_WORK INSTRUCTIONS:_
What you should output is the data below, unchanged in every character.

_EXTRACTED INFORMATION:_
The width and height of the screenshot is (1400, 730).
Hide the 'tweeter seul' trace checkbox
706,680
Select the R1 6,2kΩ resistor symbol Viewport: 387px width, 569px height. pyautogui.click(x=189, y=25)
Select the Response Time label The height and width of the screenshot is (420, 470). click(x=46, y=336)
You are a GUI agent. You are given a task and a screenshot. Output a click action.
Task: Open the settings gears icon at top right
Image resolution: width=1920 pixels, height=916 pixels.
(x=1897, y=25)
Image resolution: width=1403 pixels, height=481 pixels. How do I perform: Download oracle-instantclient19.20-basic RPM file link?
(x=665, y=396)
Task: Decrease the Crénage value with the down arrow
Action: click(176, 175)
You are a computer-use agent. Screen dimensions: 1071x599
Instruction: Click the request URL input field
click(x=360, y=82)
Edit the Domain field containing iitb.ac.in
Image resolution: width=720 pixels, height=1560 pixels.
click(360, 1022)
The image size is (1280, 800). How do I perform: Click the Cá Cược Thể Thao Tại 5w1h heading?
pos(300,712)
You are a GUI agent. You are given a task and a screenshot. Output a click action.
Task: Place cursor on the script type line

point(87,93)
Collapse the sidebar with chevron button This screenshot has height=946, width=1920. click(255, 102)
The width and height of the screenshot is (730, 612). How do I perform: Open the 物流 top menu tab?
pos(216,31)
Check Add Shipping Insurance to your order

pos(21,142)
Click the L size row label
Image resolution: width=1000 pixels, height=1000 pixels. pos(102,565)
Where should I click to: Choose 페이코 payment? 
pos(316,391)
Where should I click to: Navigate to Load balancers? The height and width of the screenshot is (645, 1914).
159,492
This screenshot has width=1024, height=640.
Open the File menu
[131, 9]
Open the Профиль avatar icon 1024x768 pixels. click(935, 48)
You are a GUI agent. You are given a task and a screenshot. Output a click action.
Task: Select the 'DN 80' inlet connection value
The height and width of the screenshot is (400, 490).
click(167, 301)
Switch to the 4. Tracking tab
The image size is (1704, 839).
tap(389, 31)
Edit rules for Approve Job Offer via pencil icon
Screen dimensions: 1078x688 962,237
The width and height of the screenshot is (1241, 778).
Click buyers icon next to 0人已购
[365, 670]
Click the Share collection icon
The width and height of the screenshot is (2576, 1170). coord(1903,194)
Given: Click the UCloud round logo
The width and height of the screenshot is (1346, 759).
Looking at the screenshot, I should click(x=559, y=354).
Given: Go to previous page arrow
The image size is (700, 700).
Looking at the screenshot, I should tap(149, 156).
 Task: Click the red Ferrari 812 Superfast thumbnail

_RESPONSE TO THIS TASK:_
The width and height of the screenshot is (1400, 730).
Hide the 'tweeter seul' trace checkbox
706,680
Select the R1 6,2kΩ resistor symbol Viewport: 387px width, 569px height. pyautogui.click(x=189, y=25)
Select the Response Time label The height and width of the screenshot is (420, 470). click(x=46, y=336)
You are a GUI agent. You are given a task and a screenshot. Output a click action.
Task: Open the settings gears icon at top right
Image resolution: width=1920 pixels, height=916 pixels.
(x=1897, y=25)
Image resolution: width=1403 pixels, height=481 pixels. How do I perform: Download oracle-instantclient19.20-basic RPM file link?
(x=665, y=396)
Task: Decrease the Crénage value with the down arrow
Action: click(176, 175)
You are a computer-use agent. Screen dimensions: 1071x599
Instruction: Click the request URL input field
click(x=360, y=82)
Edit the Domain field containing iitb.ac.in
Image resolution: width=720 pixels, height=1560 pixels.
click(360, 1022)
The image size is (1280, 800). How do I perform: Click the Cá Cược Thể Thao Tại 5w1h heading?
pos(300,712)
You are a GUI agent. You are given a task and a screenshot. Output a click action.
Task: Place cursor on the script type line

point(87,93)
Collapse the sidebar with chevron button This screenshot has height=946, width=1920. click(255, 102)
The width and height of the screenshot is (730, 612). How do I perform: Open the 物流 top menu tab?
pos(216,31)
Check Add Shipping Insurance to your order

pos(21,142)
Click the L size row label
Image resolution: width=1000 pixels, height=1000 pixels. pos(102,565)
Where should I click to: Choose 페이코 payment? 
pos(316,391)
Where should I click to: Navigate to Load balancers? The height and width of the screenshot is (645, 1914).
159,492
This screenshot has width=1024, height=640.
Open the File menu
[131, 9]
Open the Профиль avatar icon 1024x768 pixels. click(935, 48)
You are a GUI agent. You are given a task and a screenshot. Output a click action.
Task: Select the 'DN 80' inlet connection value
The height and width of the screenshot is (400, 490).
click(167, 301)
Switch to the 4. Tracking tab
The image size is (1704, 839).
tap(389, 31)
Edit rules for Approve Job Offer via pencil icon
Screen dimensions: 1078x688 962,237
The width and height of the screenshot is (1241, 778).
Click buyers icon next to 0人已购
[365, 670]
Click the Share collection icon
The width and height of the screenshot is (2576, 1170). coord(1903,194)
Given: Click the UCloud round logo
The width and height of the screenshot is (1346, 759).
Looking at the screenshot, I should click(x=559, y=354).
Given: Go to previous page arrow
The image size is (700, 700).
Looking at the screenshot, I should tap(149, 156).
 Task: Click the red Ferrari 812 Superfast thumbnail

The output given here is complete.